- _REQUIRED ACTION_: In the material below, the lines from the one containing "At what coordinates should I click to accomplish: Enable" through the one containing "Task: Click the annual return value 1.356942" are to be given again exactly, ends included, and no others.

INFORMATION SUPPLIED Start Marker

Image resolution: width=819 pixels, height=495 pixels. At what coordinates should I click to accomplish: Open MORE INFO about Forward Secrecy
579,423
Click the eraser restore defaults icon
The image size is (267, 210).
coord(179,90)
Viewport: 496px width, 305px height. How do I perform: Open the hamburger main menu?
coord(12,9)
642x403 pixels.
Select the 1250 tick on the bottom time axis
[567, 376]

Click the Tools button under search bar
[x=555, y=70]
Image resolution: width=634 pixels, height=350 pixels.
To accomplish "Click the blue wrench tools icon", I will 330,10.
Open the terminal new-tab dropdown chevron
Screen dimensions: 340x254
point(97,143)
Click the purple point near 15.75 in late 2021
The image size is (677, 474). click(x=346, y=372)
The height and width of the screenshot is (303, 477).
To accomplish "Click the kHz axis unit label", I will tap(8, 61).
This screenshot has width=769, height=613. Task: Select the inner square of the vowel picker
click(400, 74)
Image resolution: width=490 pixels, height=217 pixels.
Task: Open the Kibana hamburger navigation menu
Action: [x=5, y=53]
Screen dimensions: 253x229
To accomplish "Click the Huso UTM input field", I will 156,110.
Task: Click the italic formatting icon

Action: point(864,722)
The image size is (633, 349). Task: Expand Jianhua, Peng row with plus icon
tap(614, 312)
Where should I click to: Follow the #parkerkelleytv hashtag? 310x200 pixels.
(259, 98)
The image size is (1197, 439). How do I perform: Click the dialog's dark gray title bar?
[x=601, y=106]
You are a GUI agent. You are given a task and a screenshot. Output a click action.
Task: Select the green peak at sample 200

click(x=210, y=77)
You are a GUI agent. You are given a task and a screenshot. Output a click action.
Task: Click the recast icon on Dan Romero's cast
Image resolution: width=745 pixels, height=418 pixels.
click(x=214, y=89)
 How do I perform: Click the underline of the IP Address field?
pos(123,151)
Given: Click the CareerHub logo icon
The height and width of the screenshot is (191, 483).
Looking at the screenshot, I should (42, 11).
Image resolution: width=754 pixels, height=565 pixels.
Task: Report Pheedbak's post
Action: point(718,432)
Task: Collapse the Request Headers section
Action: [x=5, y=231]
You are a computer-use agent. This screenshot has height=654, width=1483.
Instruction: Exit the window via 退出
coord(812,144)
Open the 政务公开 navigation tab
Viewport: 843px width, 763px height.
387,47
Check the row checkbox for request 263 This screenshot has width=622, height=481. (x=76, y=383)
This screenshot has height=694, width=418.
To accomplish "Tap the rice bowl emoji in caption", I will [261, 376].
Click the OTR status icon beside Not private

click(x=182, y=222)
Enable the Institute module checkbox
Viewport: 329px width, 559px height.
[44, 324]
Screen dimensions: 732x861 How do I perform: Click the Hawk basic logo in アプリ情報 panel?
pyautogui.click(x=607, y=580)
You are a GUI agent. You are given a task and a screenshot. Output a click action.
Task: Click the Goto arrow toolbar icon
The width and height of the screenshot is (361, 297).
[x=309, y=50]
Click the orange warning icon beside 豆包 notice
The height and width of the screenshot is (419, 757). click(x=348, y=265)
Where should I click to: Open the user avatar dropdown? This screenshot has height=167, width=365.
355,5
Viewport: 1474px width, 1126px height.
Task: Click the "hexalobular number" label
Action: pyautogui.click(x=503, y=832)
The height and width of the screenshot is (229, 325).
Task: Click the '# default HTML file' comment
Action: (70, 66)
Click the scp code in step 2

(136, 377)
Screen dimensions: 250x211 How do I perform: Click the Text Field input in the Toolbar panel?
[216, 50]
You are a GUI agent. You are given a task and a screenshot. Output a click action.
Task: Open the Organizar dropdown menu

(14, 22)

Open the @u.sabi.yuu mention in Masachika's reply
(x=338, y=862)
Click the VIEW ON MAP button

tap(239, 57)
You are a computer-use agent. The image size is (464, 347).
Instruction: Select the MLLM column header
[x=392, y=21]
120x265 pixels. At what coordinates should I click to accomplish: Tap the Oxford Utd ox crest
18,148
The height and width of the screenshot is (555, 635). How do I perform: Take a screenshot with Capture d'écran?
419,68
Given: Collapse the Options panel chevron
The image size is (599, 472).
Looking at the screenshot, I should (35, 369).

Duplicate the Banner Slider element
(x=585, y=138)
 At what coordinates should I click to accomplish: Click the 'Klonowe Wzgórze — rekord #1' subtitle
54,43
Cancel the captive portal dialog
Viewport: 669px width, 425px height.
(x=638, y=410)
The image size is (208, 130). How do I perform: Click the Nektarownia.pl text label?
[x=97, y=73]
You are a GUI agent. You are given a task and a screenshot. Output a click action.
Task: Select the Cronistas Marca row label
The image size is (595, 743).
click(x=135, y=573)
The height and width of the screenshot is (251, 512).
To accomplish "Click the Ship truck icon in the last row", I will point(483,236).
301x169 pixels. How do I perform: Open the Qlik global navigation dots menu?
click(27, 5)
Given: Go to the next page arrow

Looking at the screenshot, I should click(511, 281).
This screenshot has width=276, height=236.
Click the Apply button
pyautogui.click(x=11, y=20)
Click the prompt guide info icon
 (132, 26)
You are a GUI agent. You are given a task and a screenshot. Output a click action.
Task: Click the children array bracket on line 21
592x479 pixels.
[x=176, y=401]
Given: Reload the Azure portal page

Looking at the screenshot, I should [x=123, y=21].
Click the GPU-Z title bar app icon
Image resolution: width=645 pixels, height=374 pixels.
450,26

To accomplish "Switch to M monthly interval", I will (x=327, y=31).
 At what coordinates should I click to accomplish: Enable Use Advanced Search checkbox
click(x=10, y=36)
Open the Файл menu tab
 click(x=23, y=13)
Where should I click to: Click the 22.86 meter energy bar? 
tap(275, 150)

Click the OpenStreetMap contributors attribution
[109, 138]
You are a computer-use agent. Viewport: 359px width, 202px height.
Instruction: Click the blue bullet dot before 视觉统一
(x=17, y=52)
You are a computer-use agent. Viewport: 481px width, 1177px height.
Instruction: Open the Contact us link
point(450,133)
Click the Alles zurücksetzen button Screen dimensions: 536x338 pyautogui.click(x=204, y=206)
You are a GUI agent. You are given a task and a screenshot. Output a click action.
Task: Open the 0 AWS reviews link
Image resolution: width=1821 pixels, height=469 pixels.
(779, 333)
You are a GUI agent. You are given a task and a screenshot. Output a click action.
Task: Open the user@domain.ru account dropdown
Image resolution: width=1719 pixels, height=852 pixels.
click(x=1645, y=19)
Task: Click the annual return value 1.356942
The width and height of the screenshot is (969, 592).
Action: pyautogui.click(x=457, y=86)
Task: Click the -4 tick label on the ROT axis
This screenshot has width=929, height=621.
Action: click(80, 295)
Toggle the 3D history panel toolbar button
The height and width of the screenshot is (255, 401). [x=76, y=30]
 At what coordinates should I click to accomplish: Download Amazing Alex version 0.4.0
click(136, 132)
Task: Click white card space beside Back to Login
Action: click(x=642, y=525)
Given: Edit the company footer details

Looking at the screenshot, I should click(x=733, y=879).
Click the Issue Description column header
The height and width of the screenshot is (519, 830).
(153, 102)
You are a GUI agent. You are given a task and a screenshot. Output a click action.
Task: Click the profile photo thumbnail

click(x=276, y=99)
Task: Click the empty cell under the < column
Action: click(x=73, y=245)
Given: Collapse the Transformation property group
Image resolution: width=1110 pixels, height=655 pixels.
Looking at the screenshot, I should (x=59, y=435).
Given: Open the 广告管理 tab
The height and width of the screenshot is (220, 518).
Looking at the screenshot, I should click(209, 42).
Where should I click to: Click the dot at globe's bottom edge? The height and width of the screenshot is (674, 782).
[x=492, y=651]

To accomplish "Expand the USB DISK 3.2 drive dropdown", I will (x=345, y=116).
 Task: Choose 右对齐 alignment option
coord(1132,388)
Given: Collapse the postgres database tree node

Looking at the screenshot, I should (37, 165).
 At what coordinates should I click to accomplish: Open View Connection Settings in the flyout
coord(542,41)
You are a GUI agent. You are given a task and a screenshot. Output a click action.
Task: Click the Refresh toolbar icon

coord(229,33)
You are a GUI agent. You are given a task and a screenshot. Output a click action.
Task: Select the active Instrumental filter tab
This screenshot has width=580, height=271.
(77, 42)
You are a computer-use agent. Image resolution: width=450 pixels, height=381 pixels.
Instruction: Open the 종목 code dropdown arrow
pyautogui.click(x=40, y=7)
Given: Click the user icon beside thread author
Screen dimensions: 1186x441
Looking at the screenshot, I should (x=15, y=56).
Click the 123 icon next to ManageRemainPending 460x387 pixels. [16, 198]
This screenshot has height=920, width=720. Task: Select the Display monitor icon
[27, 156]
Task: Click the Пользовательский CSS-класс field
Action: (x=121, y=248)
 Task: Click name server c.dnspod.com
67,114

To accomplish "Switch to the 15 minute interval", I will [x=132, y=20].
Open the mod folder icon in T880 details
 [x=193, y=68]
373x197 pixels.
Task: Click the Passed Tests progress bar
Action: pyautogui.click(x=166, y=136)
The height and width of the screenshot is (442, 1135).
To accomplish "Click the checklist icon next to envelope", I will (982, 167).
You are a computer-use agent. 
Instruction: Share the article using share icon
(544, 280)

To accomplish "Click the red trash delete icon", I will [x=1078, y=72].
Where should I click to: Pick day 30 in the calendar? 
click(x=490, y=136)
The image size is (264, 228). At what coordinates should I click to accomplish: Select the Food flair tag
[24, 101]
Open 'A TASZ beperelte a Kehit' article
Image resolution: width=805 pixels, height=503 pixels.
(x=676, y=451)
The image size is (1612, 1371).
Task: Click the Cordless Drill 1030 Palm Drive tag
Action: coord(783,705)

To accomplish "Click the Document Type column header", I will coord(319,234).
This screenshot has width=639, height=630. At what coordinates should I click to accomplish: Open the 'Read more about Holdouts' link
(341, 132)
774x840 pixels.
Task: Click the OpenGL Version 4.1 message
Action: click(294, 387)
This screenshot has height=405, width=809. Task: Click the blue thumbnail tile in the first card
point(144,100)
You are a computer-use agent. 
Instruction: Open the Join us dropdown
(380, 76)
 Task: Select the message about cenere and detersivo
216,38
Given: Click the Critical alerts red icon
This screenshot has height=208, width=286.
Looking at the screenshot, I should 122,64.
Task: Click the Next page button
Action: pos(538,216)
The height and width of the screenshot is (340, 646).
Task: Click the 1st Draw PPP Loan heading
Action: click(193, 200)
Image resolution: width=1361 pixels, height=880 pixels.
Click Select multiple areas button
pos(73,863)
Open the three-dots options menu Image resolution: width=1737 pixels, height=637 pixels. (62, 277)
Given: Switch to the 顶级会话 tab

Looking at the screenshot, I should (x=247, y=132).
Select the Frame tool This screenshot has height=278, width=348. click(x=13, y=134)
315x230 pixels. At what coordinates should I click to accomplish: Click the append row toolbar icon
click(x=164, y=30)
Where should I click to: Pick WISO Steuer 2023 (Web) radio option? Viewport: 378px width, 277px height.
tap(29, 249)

INFORMATION SUPPLIED End Marker

- _OUTPUT FOR THIS TASK_:
 At what coordinates should I click to accomplish: Enable Use Advanced Search checkbox
click(x=10, y=36)
Open the Файл menu tab
 click(x=23, y=13)
Where should I click to: Click the 22.86 meter energy bar? 
tap(275, 150)

Click the OpenStreetMap contributors attribution
[109, 138]
You are a computer-use agent. Viewport: 359px width, 202px height.
Instruction: Click the blue bullet dot before 视觉统一
(x=17, y=52)
You are a computer-use agent. Viewport: 481px width, 1177px height.
Instruction: Open the Contact us link
point(450,133)
Click the Alles zurücksetzen button Screen dimensions: 536x338 pyautogui.click(x=204, y=206)
You are a GUI agent. You are given a task and a screenshot. Output a click action.
Task: Open the 0 AWS reviews link
Image resolution: width=1821 pixels, height=469 pixels.
(779, 333)
You are a GUI agent. You are given a task and a screenshot. Output a click action.
Task: Open the user@domain.ru account dropdown
Image resolution: width=1719 pixels, height=852 pixels.
click(x=1645, y=19)
Task: Click the annual return value 1.356942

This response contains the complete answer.